Record-Breaking Smith Is Mississippi State's Target In Liberty Bowl
Bulldogs are in the midst of a feel-good run after six years of three wins or less
Dec. 28, 2007
MEMPHIS, Tenn. (AP) - It's all about Kevin Smith.
The Liberty Bowl offers plenty of story lines. There's Sylvester Croom's revitalization of moribund Mississippi State and George O'Leary's resurrection of Central Florida and his career. But all anyone wants to talk about is Smith's chase of Barry Sanders' single-season rushing record. Everyone except Smith, that is.
"If I get 50 yards and we beat Mississippi State, I'm the happiest guy in the world," he said. "If we get to 11 wins and I get to be on the field, I'm the happiest man in the world."
Smith needs 181 yards to break Sanders' record of 2,628 yards, set in 1988 at Oklahoma State. The junior pushed Central Florida (10-3) to seven straight wins and the Conference USA championship in the fourth year of O'Leary's tenure - which began with a winless season in 2004 after a padded resume cost him a job at Notre Dame.
The Bulldogs (7-5), in the midst of a feel-good run after six years of three wins or less and three years of NCAA probation, want to keep the good vibes rolling for Croom, the 2007 Southeastern Conference coach of the year. Croom, the first black coach in the SEC, was under intense pressure to win and finally did.
Letting Smith run all over them on the way to a Liberty Bowl victory is not in the Bulldogs' game plan.
"He's a great running back, but we've already played against two great running backs in (Tulane's) Matt Forte and (Arkansas') Darren McFadden," Mississippi State safety Derek Pegues said. "We respect him, but we don't fear him."
There is reason to be leery, at least.

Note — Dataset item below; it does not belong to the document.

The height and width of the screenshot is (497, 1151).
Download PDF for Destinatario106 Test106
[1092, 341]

Smith ran for an 80-yard touchdown the first time he touched the ball for the Knights this season and hasn't slowed down since.

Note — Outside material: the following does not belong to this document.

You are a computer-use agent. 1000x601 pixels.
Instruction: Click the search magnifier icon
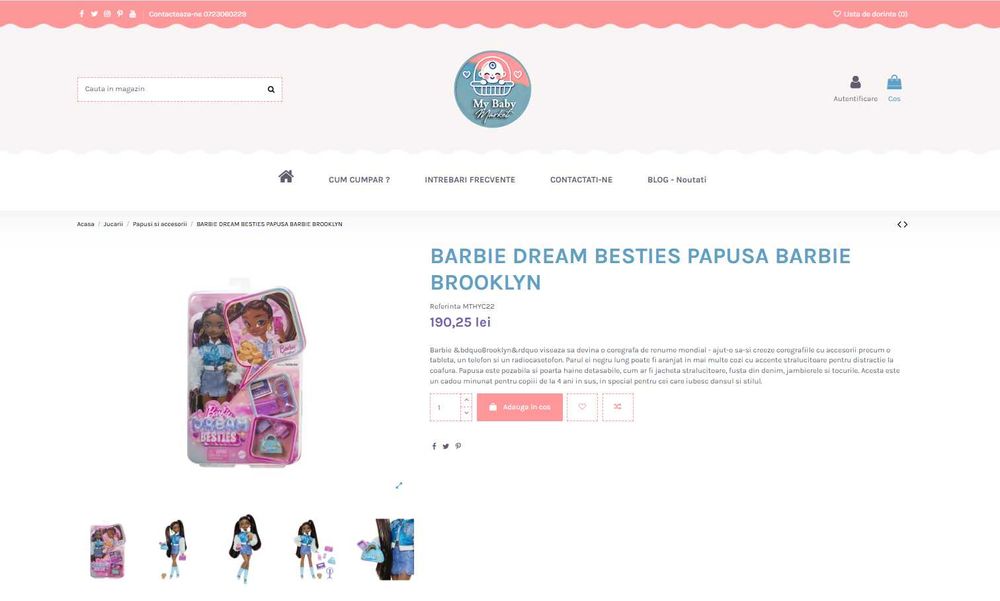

Smith rushed for less than 124 yards just once while setting single-season and career marks at Central Florida for touchdowns (30 and 46) and yards (2,448 and 4,560). And he's done it in a lot of different ways.
He rushed for 320 yards and four touchdowns against Alabama-Birmingham, 284 yards and four more scores against Tulsa in the league title game and racked up 149 yards and two touchdowns against then-No. 6 Texas.
He finished with nation-leading averages of 188.3 yards and 13.9 points per game, scoring from 80 or more yards out three times. But he also had 39 or more carries in four games and has 415 going into the bowl.
Croom calls him one of the "smartest runners" he's seen.
"He has the explosiveness to get through the hole before the linebackers get there," said Croom, who coached Sanders as a Detroit Lions assistant.
"If the linebackers can fit the holes and stop him before he really gets going, then you've got a chance. But if he gets to the second level of your defense into the secondary level running with a full head of steam, then you've got a problem."
Smith, who recently announced he'd return for his senior season, is not old enough to remember watching Sanders, an elusive cut-back runner who was impossible to hem in for four quarters. As Smith passed runners such as Marcus Allen and LaDainian Tomlinson in his pursuit of Sanders, he got curious.
"When I found out I was close to his record, I did YouTube him and I'm nothing like that," Smith said. "I'll just be honest. Barry is awesome. He was a man among boys. Barry was an animal."
The Bulldogs are quick to point out that the Knights aren't powered by a single source. The offensive line is beefy and fleet, and quarterback Kyle Israel has taken advantage of defenses stacked to stop the run to complete 59.9 percent of his passes for 2,085 yards with 15 touchdowns and just eight interceptions.
Mississippi State has spent the requisite amount of time in practice working on stopping Central Florida's other working parts, but defensive coordinator Ellis Johnson said his mind won't often stray from the Bulldogs' toughest task.
"You always worry about (the pass), but I don't think you can take any attention off of (Smith)," Johnson said. "The statistics are proven. You rush for that many yards, you've got to put that first. You've got to stop that."